Consumers get no benefits from genetically-modified (GM) food, according to the international environmental charity, WWF. The organisation also said that the use of genetic modification in agriculture simply increases the costs to farmers and the public.

At a news conference in the Swiss capital, Berne, the WWF called for a freeze on GM food production.

Bernadette Oehen, who is responsible for the WWF's GM food campaign, said that farmers who use GM should count the extra costs. The organisation commissioned a study from the Institut Ernst Basler in Zurich, which compared six different products, some of which were GM and some GM-free.

The study looked at three scenarios: the first in which farmers did not use GM technology, the second in which its use was limited (as is the case currently in Switzerland), and the third in which it was unrestricted.

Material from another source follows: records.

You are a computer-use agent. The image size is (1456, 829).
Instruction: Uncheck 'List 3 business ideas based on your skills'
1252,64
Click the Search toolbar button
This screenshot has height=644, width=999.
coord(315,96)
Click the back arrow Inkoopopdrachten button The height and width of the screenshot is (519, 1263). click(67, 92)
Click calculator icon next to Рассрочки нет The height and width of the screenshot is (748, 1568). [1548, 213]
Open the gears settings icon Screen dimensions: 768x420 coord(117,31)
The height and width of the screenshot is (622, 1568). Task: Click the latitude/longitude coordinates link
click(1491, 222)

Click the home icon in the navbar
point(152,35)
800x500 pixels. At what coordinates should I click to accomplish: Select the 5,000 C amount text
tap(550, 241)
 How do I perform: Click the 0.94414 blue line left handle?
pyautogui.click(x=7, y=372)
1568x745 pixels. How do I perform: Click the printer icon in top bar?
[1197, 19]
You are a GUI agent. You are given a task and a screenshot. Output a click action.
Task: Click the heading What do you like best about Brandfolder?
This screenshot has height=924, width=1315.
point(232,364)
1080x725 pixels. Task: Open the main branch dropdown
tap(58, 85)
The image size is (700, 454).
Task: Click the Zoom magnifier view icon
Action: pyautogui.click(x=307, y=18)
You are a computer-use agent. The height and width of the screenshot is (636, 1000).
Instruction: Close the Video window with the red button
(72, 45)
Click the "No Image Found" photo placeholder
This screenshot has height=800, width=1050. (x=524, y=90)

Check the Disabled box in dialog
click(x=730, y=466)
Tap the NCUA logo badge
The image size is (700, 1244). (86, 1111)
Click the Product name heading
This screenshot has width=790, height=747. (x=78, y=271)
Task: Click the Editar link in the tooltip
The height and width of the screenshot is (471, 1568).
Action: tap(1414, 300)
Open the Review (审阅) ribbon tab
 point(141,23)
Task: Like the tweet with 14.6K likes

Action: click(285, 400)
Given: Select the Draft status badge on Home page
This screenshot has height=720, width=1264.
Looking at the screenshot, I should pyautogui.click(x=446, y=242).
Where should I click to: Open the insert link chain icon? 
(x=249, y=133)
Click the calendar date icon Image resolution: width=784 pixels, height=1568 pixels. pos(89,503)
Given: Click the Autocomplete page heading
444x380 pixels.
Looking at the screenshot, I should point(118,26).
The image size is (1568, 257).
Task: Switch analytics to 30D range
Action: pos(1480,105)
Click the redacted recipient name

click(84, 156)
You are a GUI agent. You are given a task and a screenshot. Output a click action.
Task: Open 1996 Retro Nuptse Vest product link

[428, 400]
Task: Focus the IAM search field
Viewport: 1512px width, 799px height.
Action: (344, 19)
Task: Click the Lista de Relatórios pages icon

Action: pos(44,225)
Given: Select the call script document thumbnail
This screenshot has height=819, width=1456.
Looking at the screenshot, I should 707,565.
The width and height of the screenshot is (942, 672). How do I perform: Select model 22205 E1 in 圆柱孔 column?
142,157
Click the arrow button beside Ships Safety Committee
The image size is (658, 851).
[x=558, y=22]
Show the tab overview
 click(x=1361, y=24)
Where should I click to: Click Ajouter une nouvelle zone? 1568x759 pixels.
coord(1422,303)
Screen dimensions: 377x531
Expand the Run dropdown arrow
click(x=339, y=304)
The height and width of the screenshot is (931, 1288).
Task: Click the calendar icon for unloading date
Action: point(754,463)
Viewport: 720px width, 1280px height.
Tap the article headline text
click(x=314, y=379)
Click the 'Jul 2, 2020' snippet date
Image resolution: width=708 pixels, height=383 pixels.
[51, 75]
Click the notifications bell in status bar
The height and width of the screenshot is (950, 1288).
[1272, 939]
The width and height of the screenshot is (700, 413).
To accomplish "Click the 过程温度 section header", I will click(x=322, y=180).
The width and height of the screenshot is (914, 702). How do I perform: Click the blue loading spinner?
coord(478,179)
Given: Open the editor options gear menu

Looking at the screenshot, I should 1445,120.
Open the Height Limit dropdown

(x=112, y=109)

The costs of GM affect both farmers who use the technology, as well as those who refuse to do so. Seeds and feed for GM-free producers are more expensive, as are the time-consuming techniques necessary to ensure no GM contamination of their products.

However, the initial gains which farmers using GM make, such as a reduction in outlay for pesticides, are counterbalanced by the cost of preventing unwanted cross-pollination between controlled GM plants and non-GM varieties.

Farmers opting for GM also have to spend time making reports to the authorities, under current rules governing GM production.

The WWF also said that the costs associated with GM food would increase if GM production moves from the trial stage to become standard practice.

They said the study showed that costs associated with the control of GM agriculture, of research, and of keeping the public informed, would all be passed on to consumers.